Richard McCabe gives a superb central performance that, while embodying Cicero’s first-rate qualities, signals his flaws so that he comes across as a fully-rounded hero. All rumpled decency and agility of mind, he’s an inveterate gossip, likes the sound of his own voice, and is unable to stop boasting that he rose from relatively humble origins, especially after he’s awarded the title “Father of the Nation” for routing Catiline. Subject to moments of vanity and failure of nerve, he’s capable of bad human oversights – taking for granted, say, the patrician wife (nicely testy Siobhan Redmond) whose personal fortune has financed his political career.
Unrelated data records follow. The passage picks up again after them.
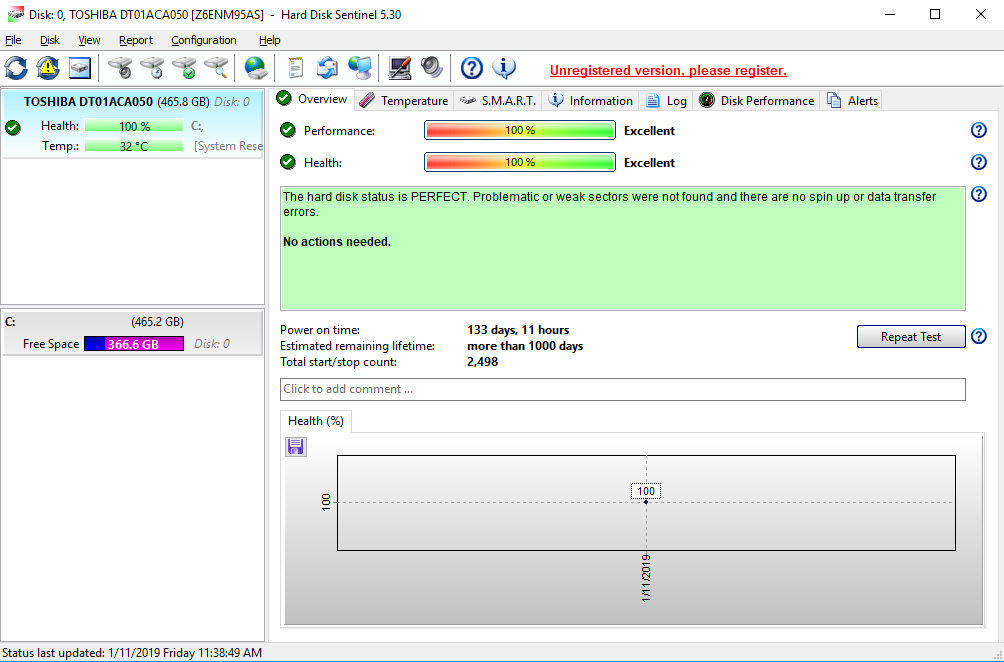Viewport: 1004px width, 662px height.
Task: Click the refresh disk status icon
Action: [16, 68]
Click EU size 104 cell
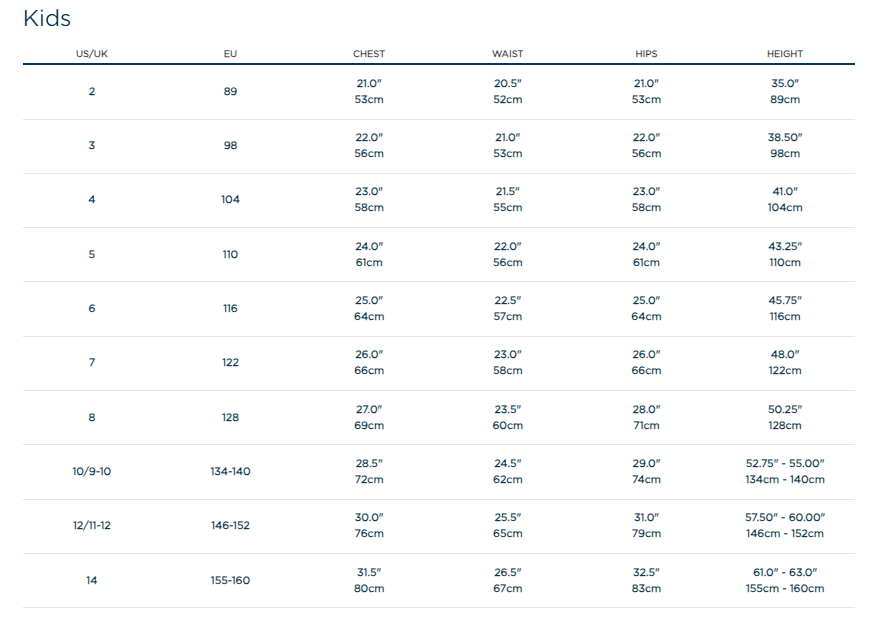Viewport: 892px width, 622px height. point(231,200)
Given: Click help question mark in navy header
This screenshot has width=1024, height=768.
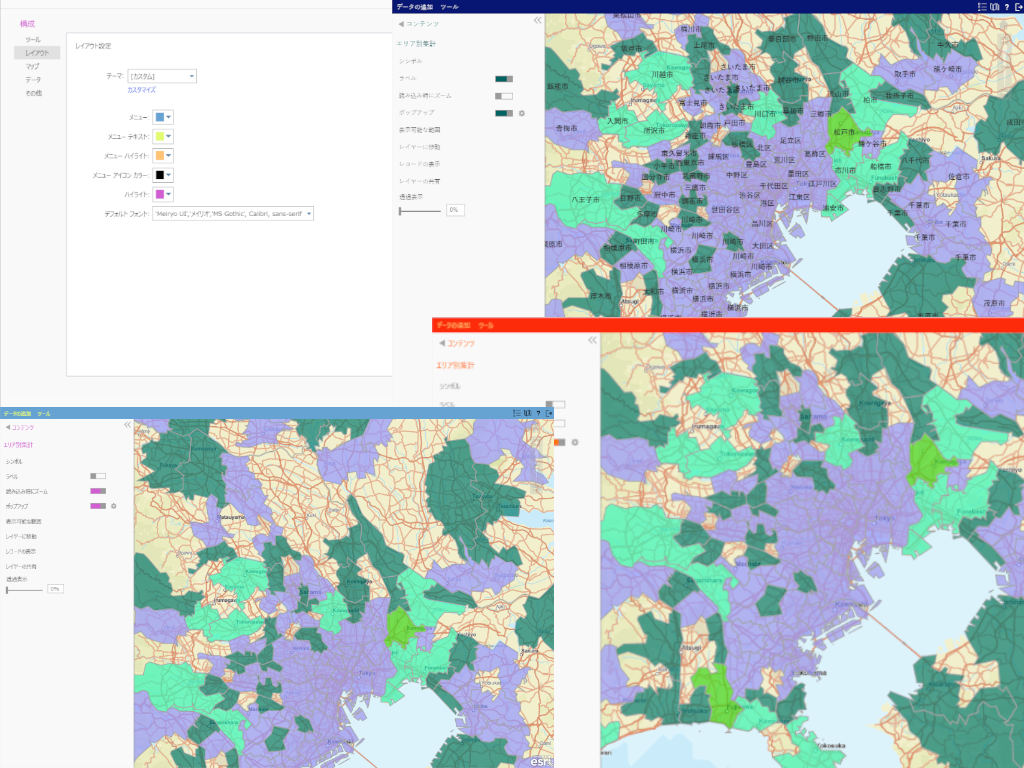Looking at the screenshot, I should (x=1007, y=6).
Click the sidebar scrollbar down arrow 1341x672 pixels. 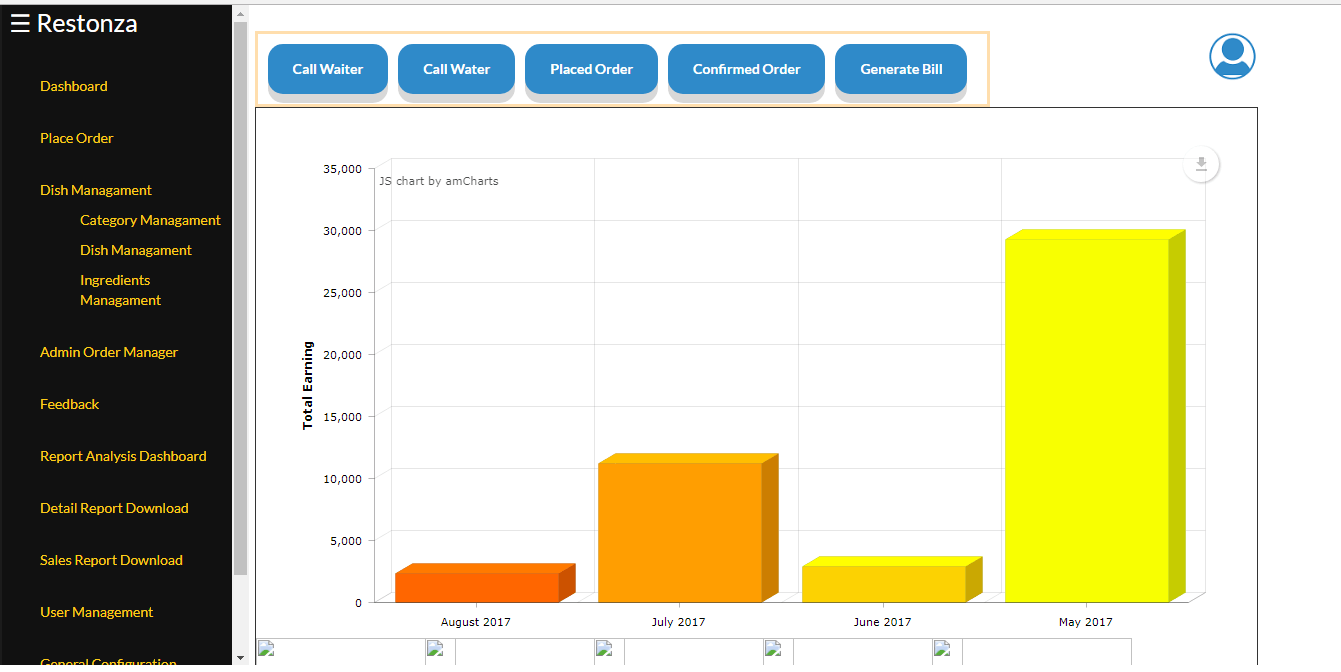[240, 658]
He ages before our eyes with great subtlety.
Cicero is part of running double-act with his slave and amanuensis Tiro, who wrote a lost biography of his master and is the first-person narrator of Harris’s novels. Joseph Kloska breaks the fourth wall with great charm, a slightly aghast awareness of the dangers he’s being put through and a reflexive comic sense that he’s in what could be a cumbersome story-telling role, “This is getting very expositional,” chips in Cicero, after a lengthy informative start to one scene. In my view, the weakest aspect of the adaptation are jokes such as that, or the heavy handed way that contemporary parallels are underlined – Pompey sporting an improbable, orange, Mar-a-Lago coiffure when he marches back to Rome on a boost of auto-bombast – or Tiro’s quips about Caesar’s latest conquest: “a poky little hole nobody’s ever heard of called Britain. I believe it’s just beyond Europe.”
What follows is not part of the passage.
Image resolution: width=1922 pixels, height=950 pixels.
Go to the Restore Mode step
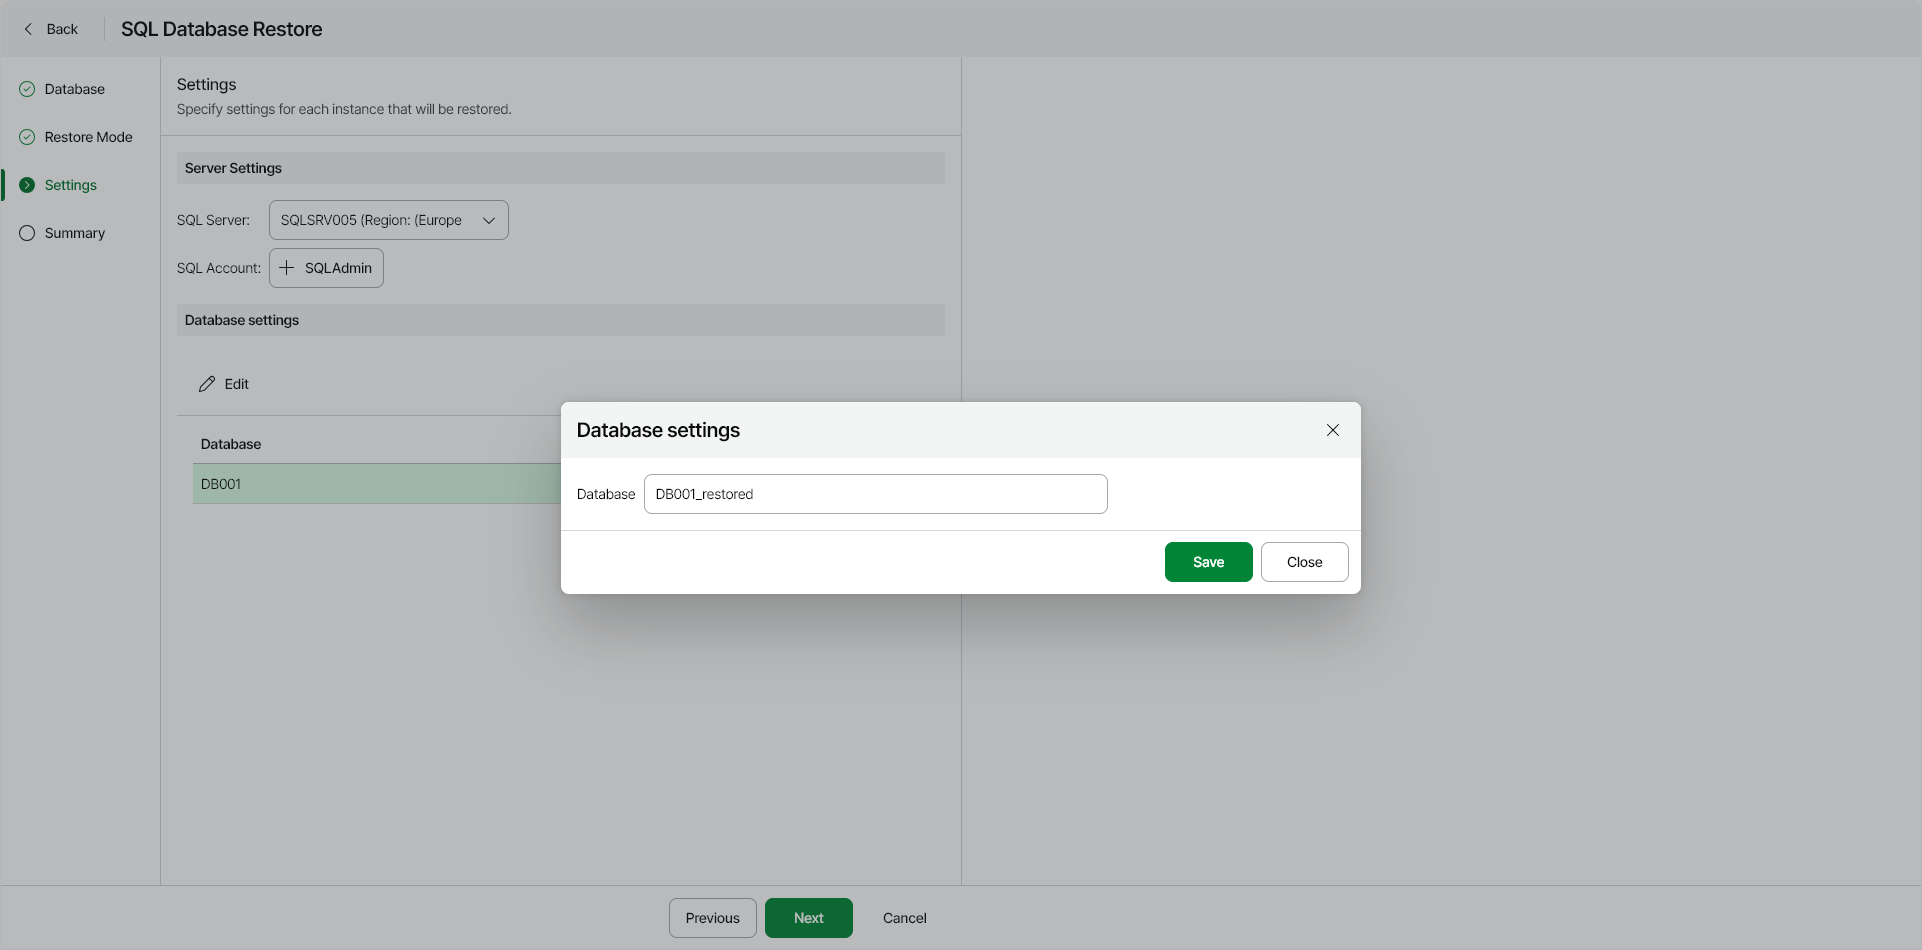pyautogui.click(x=88, y=136)
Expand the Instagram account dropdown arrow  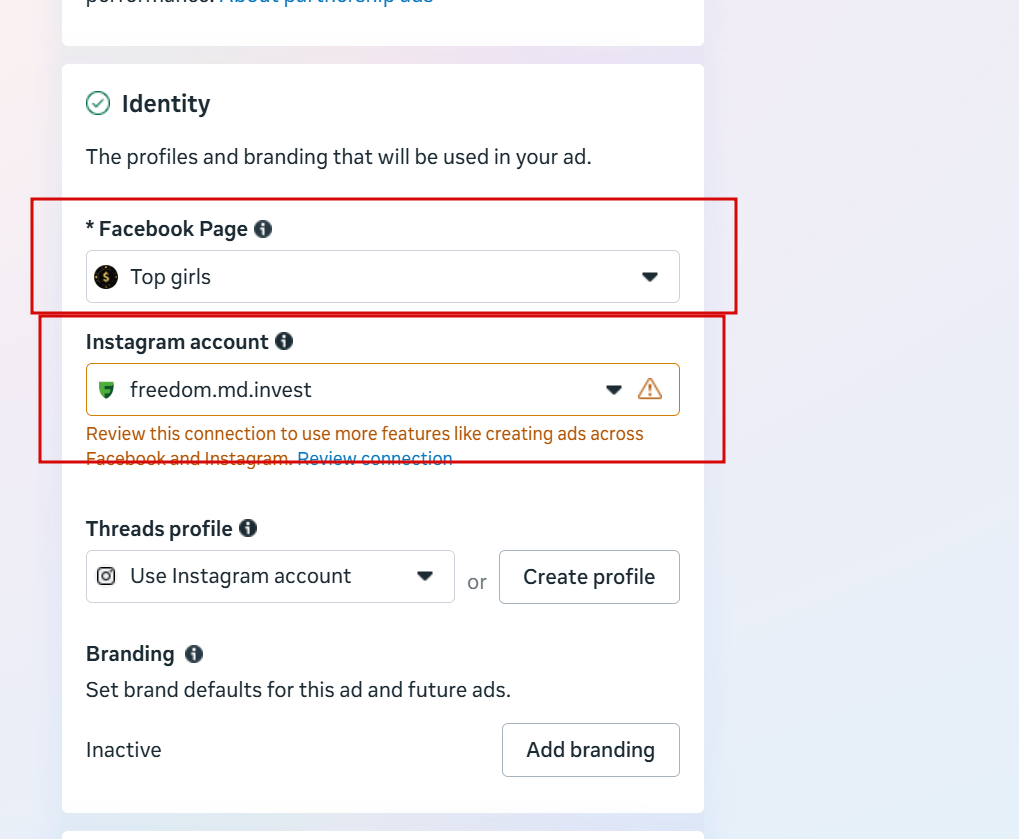pyautogui.click(x=614, y=390)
Nudging the audience in the ribs comes to seem a bit schoolboy, a slightly irritating and distracting tic. Not so much providing new insights into our own age as diminishing the events in Rome. And not needed given the wide-ranging applicability suggested by the magnificent performances of the principals. Joe Dixon is disturbingly enraged as Catiline and then magnetically wild and dangerous as Antony. Oliver Johnstone is unnervingly contained and watchful as Octavian, completely convinced of his own own deity. Tiro evokes Julius Caesar thus; “An athlete’s muscles under the loose-belted tunic of a scented dandy.” That’s what comes across in Peter de Jersey’s extraordinary portrayal – an alpha male, finely arrayed, who sees no valid political aim but self-glory and keeps a knife for readiness under his toga.
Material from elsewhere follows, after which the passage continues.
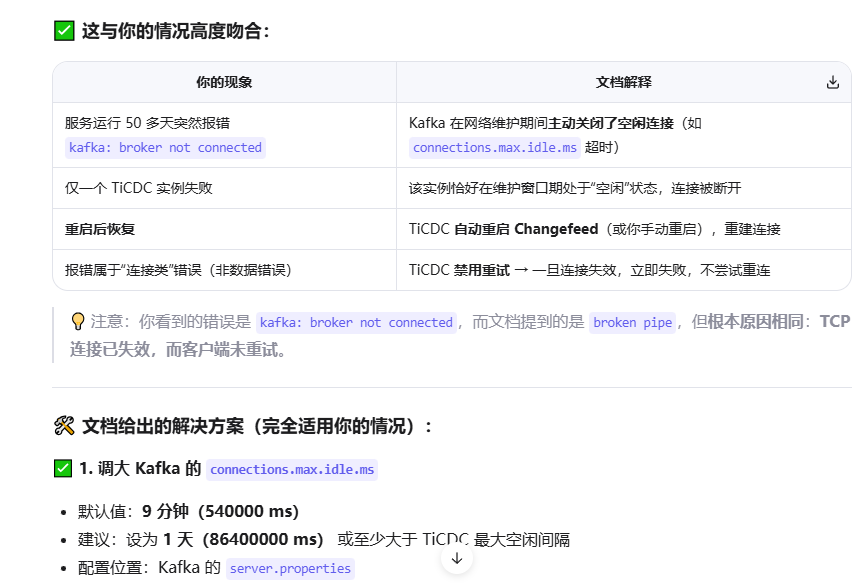Select the 你的现象 column header
Image resolution: width=863 pixels, height=587 pixels.
(224, 82)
Imperium overlaps with events in Julius Caesar and Antony and Cleopatra and begins its life in Stratford just as this year’s RSC season of Roman Plays is transferring to London. You get some bracingly fresh perspectives on some familiar material. The sheer mess and panic caused by the fact that the Caesar’s assassins do not have a plan for beyond the killing and that there is strong support for their execution are brought home with raw, startling immediacy here as Cicero struggles to come to terms with the assassination and with why he was not included in the conspiracy. Apart from a few lines in Caesar, Shakespeare ignores this great statesmen almost completely. Putting him centre-stage for fascinating epic, the Royal Shakespeare Company is handsomely redressing the balance.